Segundo a Receita Federal, o objetivo da mudança é modernizar as regras de preço de transferência do país e diminuir as disputas judiciais. “De fato, os contribuintes não poderão mais discutir na Justiça o cálculo do preço de transferência dizendo que a interpretação da Receita não consta da lei”, afirma Borges. Isso porque a MP absorveu o conteúdo da Instrução Normativa nº 243, muito contestada pelas empresas no Judiciário por ser uma interpretação que eleva sua carga tributária.

De acordo com a norma, por opção das empresas, essas alterações já podem ser aplicadas neste ano. Mas se a empresa optar por aplicá-las agora, não poderá mudar de ideia. Por outro lado, a MP diz que o Ministro da Fazenda poderá alterar os percentuais de margem de lucro. “Isso é questionável porque uma mudança só poderia ser feita por lei”, diz a advogada tributarista Mary Elbe Queiroz, do Queiroz Advogados.

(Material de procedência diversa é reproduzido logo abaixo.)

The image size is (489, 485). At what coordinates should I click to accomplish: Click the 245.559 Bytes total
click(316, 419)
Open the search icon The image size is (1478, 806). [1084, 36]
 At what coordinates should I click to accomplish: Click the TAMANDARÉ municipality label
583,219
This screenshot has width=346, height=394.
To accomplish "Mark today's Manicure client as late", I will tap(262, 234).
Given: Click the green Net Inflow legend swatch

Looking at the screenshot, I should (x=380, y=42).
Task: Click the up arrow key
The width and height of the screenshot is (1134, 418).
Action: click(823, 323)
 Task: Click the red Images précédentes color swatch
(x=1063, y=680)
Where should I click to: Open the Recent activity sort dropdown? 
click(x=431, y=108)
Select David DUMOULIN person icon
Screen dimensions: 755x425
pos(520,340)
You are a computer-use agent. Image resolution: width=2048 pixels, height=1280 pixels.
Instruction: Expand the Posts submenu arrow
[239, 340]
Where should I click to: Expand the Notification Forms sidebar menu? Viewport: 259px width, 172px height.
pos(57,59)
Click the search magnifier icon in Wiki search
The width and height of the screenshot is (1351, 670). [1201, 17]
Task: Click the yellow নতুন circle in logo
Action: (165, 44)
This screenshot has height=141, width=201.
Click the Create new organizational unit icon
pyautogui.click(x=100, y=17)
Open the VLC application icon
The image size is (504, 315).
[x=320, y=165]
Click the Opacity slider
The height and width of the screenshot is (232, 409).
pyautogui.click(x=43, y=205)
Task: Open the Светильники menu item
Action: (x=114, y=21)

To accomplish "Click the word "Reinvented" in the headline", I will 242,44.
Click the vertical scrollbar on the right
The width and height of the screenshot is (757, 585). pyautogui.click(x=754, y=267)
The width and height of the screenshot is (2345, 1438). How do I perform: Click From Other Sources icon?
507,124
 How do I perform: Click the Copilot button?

Especialistas comemoram o fato de as empresas passarem a ter maior segurança jurídica quanto aos critérios para desqualificação pelo Fisco da margem de lucro usada. Agora, todos estão listados na MP. Além disso, o contribuinte terá 30 dias para apresentar novo cálculo antes de ser autuado. “Isso é importante porque antes a Receita aplicava o método que queria. Muitas discussões na esfera administrativa tratam disso”, afirma a advogada.

A MP também cria um método de cálculo do preço de transferência para a importação de commodities, chamado de PCI, e estabelece um método para a exportação desse tipo de produto, nomeado de PCEX. Segundo a medida provisória, ambos ainda serão regulamentados. Segundo o tributarista Heleno Taveira Torres, a medida é importante porque 70% das exportações brasileiras são de commodities. “A vantagem é que prevalecerá a média do preço diário da cotação em bolsa para o cálculo do preço de transferência, o que dá segurança jurídica às empresas interessadas”, diz. Para ele, de todas as medidas econômicas, essa é a que trará maior impacto tributário para as empresas.

A MP também alterou o cálculo dos juros que incidem sobre os empréstimos de coligadas no exterior. Em 2010, o governo federal estipulou regras de subcapitalização para limitar o valor dos juros (despesa) que pode ser deduzido do IR e CSLL a pagar. Segundo o advogado Fábio Pallaretti Calcini, do escritório Brasil, Salomão e Mathes Advogados, antes os juros cobrados podiam chegar a 3% de spread, mais a taxa libor. “Com a mudança, a libor continua, mas o percentual do spread será definido pela média do mercado. Não ficará mais fixo em 3%”, explica.